Porque é que a esquerda acaba por viabilizar os orçamentos?
Isso tem de perguntar aos partidos que votam dessa forma. Eu diria que o apego ao poder é mais forte que o interesse nacional. Basta ver que em tempos de alguma bonança foram capazes de se entender. Agora, que estamos em crise, o entendimento é cada vez mais difícil.
Este Governo vai cumprir o mandato até ao fim ou prevê eleições antecipadas devido à crise e às divergências entre os partidos de esquerda?

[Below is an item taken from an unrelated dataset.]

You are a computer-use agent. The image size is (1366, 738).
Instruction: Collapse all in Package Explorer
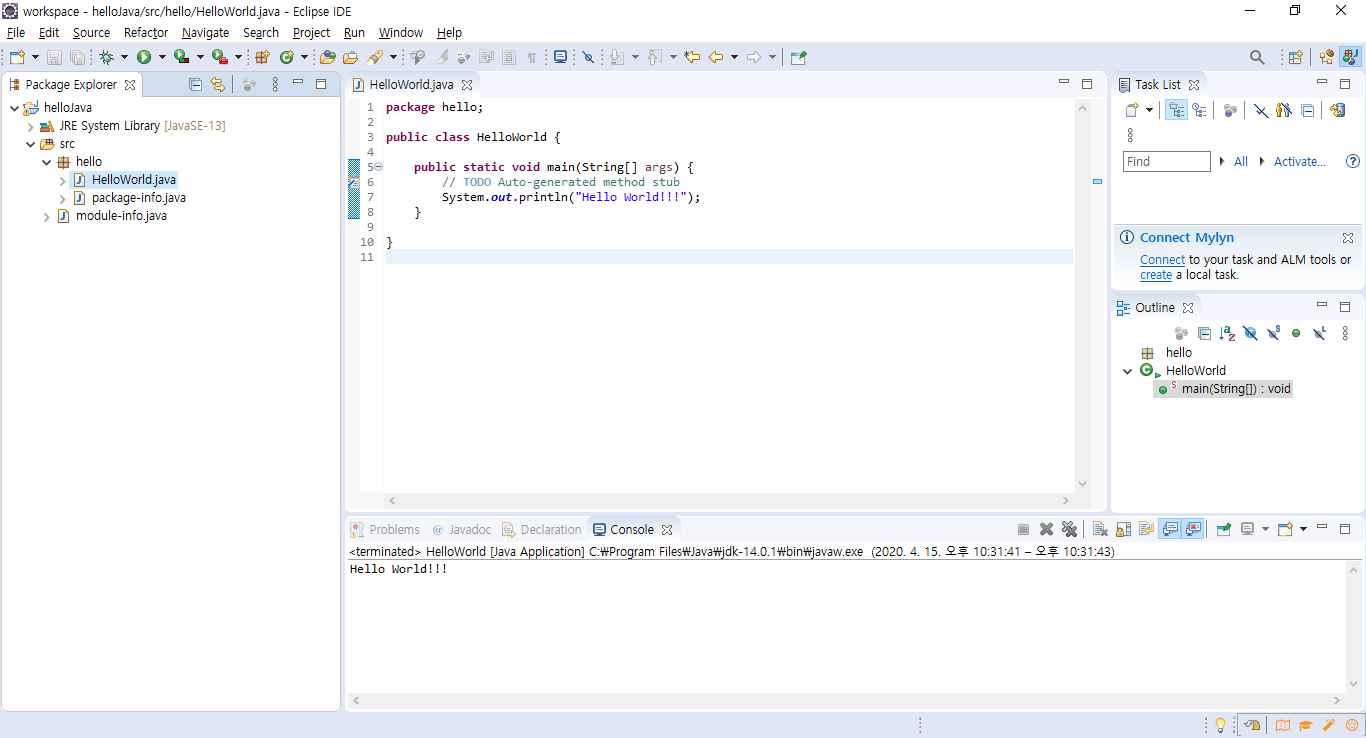point(196,85)

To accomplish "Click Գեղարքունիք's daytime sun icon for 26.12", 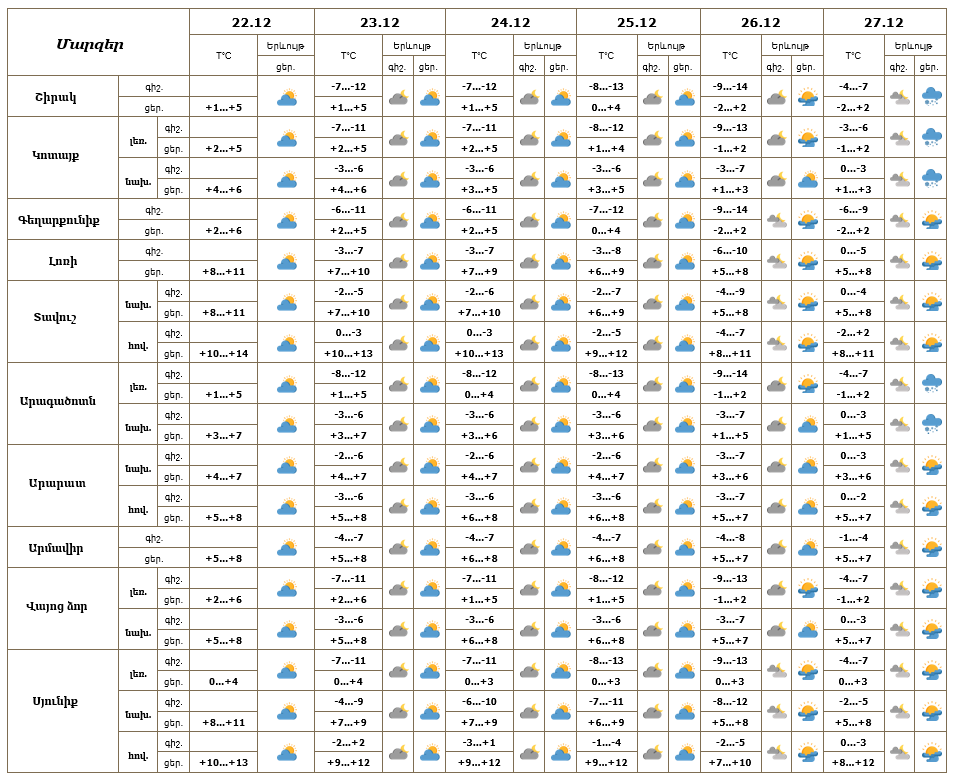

Não sei. Não faço futurologia e não sou comentador político. Mas, com mais dois anos deste pântano de governação e desta falta de rumo na política económica, temo que o país fique condenado a mais uma década de baixo crescimento económico.
Há quem defenda uma espécie de regresso do Bloco Central para enfrentar esta crise. Isso faria algum sentido?
Não creio. É importante que haja uma alternativa credível a quem é Governo. E é importante não deixar crescer os extremos, quer à direita, quer à esquerda, por motivos de insatisfação e de as pessoas não se sentirem representadas.